What can I say? I start with a fairly safe opening: "Hello". They shout "Hello" back. I say that John has asked me to say a few words about the state of the world and how we should all be looking after ourselves, especially our health... at this point my mind, working at some fabulous rate that has more to do with fear than ability, comes up with something which I cannot remember now, but seems to meet with general approval and I leave the stage with applause ringing in my ears.

This was not an entirely new experience. I have spent much of my working life and leisure time in close proximity to loud music.

My first working gig, cuddled-up to the PA - and probably talking shit.

I have lost count of the times I have come home from The Marquee, The Roundhouse, Dingwalls or some gig in a squalid pub with a loud ringing in my ears. It would still be there in the morning and would slowly fade during the day. Over the years I learned that this wasn't a good thing. When I started touring with John I started wearing earplugs during soundchecks and shows. I did not intend to join the squadron of my colleagues with tinnitus. But I did not make a big deal of it because it is cissy. Real rock’n’rollers just kick out the jams with no-nonsense, head-banging boogie, turned up to Number 11, hoping to die before they get old - and talk a load of shit.


At the next gig I am back on stage, looking at a crowd of young, impressionable people. Many of them may well find some of the gigs they attended too loud but do not want to admit it. They go to many more gigs than I had at their age, they have stereos at home to rival some of the early live PA systems, they have portable tape and CD players and listen on headphones everywhere they go. Music is ubiquitous.
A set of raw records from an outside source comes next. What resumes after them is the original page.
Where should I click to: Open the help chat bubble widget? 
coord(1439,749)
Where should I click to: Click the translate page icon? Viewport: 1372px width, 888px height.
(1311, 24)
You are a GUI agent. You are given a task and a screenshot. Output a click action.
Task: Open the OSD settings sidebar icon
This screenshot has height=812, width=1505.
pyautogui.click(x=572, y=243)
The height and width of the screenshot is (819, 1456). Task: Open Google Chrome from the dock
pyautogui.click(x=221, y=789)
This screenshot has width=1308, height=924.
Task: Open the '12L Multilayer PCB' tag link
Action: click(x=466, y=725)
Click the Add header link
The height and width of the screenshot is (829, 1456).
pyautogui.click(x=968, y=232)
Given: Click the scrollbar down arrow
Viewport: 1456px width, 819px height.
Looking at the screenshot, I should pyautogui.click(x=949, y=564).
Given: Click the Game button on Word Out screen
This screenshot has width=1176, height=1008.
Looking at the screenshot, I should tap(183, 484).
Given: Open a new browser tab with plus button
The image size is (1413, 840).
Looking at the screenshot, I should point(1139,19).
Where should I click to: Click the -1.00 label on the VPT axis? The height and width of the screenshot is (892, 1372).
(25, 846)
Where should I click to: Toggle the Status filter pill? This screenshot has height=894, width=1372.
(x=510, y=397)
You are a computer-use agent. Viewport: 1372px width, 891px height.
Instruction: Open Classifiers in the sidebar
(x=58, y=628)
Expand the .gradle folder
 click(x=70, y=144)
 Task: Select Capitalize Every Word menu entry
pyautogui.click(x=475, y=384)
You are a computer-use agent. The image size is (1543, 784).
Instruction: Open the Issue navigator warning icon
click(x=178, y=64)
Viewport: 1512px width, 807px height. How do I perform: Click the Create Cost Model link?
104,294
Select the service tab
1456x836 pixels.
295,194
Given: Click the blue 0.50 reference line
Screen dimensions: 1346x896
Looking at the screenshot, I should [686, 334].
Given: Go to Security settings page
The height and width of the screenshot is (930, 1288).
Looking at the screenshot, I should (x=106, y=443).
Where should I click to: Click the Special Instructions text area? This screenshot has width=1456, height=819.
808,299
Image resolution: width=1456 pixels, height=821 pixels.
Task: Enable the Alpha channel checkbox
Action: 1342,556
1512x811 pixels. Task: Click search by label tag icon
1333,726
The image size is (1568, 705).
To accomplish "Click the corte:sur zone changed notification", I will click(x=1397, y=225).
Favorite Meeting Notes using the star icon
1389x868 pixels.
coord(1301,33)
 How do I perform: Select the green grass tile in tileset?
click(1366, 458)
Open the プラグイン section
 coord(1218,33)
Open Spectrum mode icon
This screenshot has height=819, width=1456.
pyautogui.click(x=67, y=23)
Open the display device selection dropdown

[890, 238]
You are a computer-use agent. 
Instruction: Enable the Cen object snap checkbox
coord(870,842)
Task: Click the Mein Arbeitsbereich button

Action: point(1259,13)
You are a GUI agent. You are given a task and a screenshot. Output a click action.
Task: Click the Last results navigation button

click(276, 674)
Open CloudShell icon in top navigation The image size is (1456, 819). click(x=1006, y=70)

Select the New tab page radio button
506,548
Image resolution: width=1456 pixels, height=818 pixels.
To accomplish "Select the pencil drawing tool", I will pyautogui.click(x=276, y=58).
Young people today seemed to have more opportunities to be deafened by the music they love than ever before.

My subconscious  may have remembered what my conscious mind had completely forgotten, that the second Fischer-Z album cover featured an ear being attacked with a pneumatic drill. The album  was called Going Deaf for a Living. This may have been a complete coincidence, but it is then that I realise I am really  wimping out. Not by wearing ear plugs, but by not proclaiming it. All that will change,  I will do something good, something worthy.


   


“Do you like music?” I ask. “YEEEEES” comes the emphatic reply. “Do you want to listen to music forever?” Another "Yeees".

“Well, you won’t be able to if you go deaf. And some of you will go deaf.”…  I blurt out and continue “Most of my colleagues have hearing problems… being deaf is not cool… that’s why I wear ear plugs on stage…” and I pulled them out and wave them about a bit… This thesis develops as the tour proceeds and my half-minute turns to several minutes. I am in my stride, ear plugs are cool… And then it is over. I have no idea if it changed anything. I fear not.

Anyway, that was nearly 20 years ago. In the inertevening years I have met a lot of people with tinnitus from years of working with bands. Most of them regret their failure to protect their hearing. Tinnitus is serious stuff and I have always been thankful for my good fortune or good luck in remaining unafflicted.

Around 5.30 on the morning of 23 October 2011, I woke to the distant sound of the parachute school  plane circling overhead. It does not usually start that early in the morning, and they tend not to jump in the dark. I pull the pillow over my head in a pathetic attempt to get back to the silence of sleep. But there is no silence. There is no plane. There is just a very low pitched buzzing sound that will not go away.